Android Ice Cream Sandwich VS iOS 5.1

I changed jobs in December 2011 and since I was going to be working on mobile development mainly I wanted to be able to really experience the difference between the Android platform and the iOS platform. Being a Mac-addict for some time and since I was going to develop multi-platform (iOS, Android, Windows Phone) I knew it wasn’t going to be enough to hold an Android in my handpalm for 1 hour a week. I bought me an Samsung Galaxy Nexus with Android Icecream Sandwich as my workphone and updated my personal device to the latest iPhone 4s with iOS (updated to 5.1 since it was officially released). I wanted to share my experiences on using Android with you in a short post.
When you’re coding for iOS you are bound to see even more how and why certain things are build the way they are in iOS. You get to know both the limitations and possibilities that the OS offers which gives an extra dimension when using an OS (in which appreciation for the OS gets bigger).
That being said, I knew that my vision on te Android OS wouldn’t be entirely objective nor could it ever be so I keeped this story as a draft until I had some developer experience for the Google Android SDK as well.
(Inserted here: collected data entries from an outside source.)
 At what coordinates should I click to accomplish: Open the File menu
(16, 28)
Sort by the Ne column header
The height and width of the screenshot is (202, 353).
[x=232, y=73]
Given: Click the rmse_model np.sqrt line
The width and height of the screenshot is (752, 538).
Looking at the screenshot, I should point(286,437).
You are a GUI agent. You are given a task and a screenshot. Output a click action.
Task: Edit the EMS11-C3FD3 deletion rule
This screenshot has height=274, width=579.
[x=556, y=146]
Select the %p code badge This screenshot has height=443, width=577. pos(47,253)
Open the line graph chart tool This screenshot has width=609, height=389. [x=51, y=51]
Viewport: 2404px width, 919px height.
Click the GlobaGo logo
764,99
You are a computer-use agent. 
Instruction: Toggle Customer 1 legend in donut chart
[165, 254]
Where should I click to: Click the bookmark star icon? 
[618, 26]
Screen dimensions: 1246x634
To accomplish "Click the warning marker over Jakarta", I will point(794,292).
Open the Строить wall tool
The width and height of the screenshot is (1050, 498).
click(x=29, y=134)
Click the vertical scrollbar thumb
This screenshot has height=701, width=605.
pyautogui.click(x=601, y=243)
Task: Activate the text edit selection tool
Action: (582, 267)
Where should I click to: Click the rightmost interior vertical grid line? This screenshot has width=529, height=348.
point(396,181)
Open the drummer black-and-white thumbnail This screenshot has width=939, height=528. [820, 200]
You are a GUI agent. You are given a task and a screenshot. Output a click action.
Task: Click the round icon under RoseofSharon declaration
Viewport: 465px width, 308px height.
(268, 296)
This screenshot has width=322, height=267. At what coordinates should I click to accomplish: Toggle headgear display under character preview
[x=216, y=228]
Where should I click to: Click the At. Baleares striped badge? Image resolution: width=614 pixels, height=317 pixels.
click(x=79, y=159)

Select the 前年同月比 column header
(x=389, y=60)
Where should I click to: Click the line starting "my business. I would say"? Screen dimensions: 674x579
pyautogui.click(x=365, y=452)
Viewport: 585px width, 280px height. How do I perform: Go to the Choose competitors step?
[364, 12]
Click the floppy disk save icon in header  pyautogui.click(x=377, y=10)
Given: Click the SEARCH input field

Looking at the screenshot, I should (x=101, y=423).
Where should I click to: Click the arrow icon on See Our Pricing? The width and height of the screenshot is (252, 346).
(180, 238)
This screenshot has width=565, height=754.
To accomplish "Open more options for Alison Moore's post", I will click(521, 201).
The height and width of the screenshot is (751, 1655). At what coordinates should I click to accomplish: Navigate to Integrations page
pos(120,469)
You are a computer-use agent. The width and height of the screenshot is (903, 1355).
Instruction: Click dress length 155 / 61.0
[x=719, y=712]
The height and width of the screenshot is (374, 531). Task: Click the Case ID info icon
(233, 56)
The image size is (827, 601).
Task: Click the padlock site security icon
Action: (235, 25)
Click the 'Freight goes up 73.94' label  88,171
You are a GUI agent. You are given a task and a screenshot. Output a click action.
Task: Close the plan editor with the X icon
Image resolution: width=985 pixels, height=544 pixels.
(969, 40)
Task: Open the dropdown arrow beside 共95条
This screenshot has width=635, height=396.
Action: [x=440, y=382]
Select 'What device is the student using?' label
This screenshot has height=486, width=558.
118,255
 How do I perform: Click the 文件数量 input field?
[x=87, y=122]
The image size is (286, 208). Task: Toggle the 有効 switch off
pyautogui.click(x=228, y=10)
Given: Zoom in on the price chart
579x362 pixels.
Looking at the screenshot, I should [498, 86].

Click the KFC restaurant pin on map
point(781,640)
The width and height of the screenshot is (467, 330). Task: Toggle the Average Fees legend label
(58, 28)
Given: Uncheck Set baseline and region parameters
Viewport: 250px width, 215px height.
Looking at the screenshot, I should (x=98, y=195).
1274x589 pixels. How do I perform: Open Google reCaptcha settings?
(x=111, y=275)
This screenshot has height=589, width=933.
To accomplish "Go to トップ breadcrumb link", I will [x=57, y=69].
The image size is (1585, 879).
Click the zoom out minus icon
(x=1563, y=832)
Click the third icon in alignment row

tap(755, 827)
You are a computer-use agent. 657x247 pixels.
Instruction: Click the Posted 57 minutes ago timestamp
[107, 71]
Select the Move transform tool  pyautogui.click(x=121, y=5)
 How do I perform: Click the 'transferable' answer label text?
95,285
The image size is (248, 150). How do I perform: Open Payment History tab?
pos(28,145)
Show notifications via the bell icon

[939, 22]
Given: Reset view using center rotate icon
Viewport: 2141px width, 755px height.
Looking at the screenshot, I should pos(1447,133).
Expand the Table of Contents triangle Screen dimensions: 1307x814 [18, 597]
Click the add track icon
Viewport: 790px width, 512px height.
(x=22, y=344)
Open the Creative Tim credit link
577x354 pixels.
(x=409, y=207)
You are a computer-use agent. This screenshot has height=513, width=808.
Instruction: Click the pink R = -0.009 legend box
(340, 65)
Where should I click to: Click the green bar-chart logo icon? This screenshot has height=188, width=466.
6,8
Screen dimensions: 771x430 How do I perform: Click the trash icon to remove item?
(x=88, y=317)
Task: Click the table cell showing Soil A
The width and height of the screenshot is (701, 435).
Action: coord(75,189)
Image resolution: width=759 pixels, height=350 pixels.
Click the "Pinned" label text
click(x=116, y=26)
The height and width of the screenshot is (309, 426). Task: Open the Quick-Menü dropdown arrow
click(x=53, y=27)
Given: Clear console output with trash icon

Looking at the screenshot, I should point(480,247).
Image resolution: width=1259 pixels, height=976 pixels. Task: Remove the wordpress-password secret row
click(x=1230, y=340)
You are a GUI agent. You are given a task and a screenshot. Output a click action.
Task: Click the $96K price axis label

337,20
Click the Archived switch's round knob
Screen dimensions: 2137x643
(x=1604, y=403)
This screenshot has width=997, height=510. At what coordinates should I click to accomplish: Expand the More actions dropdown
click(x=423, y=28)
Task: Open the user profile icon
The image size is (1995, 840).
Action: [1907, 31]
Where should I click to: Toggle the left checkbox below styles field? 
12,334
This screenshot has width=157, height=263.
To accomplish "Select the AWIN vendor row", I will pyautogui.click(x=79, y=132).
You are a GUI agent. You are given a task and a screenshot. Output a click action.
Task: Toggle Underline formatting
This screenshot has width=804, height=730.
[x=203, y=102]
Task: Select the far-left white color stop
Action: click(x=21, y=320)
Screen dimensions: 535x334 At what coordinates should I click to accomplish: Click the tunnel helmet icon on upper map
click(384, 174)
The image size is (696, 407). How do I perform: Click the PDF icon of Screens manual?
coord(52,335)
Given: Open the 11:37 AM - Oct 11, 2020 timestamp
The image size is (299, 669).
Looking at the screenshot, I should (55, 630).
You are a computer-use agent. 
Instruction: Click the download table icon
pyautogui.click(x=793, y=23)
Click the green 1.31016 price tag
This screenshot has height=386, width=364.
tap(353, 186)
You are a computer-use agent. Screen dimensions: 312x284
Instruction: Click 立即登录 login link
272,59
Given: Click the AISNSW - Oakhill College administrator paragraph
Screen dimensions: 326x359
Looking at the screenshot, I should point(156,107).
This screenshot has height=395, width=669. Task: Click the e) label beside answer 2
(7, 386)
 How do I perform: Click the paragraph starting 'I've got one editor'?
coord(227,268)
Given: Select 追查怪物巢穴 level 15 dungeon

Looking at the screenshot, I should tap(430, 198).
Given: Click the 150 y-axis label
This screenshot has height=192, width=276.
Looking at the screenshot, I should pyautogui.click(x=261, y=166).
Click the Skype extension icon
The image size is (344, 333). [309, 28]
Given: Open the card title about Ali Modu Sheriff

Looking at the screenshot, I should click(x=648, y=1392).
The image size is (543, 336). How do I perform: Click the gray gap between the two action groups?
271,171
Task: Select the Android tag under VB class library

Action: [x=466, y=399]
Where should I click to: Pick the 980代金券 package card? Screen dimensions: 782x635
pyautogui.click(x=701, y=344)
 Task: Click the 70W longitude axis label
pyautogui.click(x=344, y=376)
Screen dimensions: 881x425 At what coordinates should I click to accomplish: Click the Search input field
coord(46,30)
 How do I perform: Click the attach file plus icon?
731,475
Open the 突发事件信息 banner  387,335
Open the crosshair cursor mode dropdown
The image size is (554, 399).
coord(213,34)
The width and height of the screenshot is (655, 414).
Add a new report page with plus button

Now, half a year further, i am ready to compare the giants…

One of the things that is compelling in the Android Icecream Sandwich software are the widgets that can be dropped on the dashboards. Small-sized implementations that show you the core facts (your next appointment) or give you the power to fix things fast (bluetooth switch for instance). This gives the user one hard-to-beat customization advantage that I think will make Android users smile.
I have to note though, that when you give someone an iPhone the person receiving it will get the idea of how to operate it within a few minutes because of the lack of such customization. The widgets make your phone a handy and fastpaced machine for yourself but if you’d hand out your Android phone the other person is likely to encounter a steeper learning curve before they can get busy with it.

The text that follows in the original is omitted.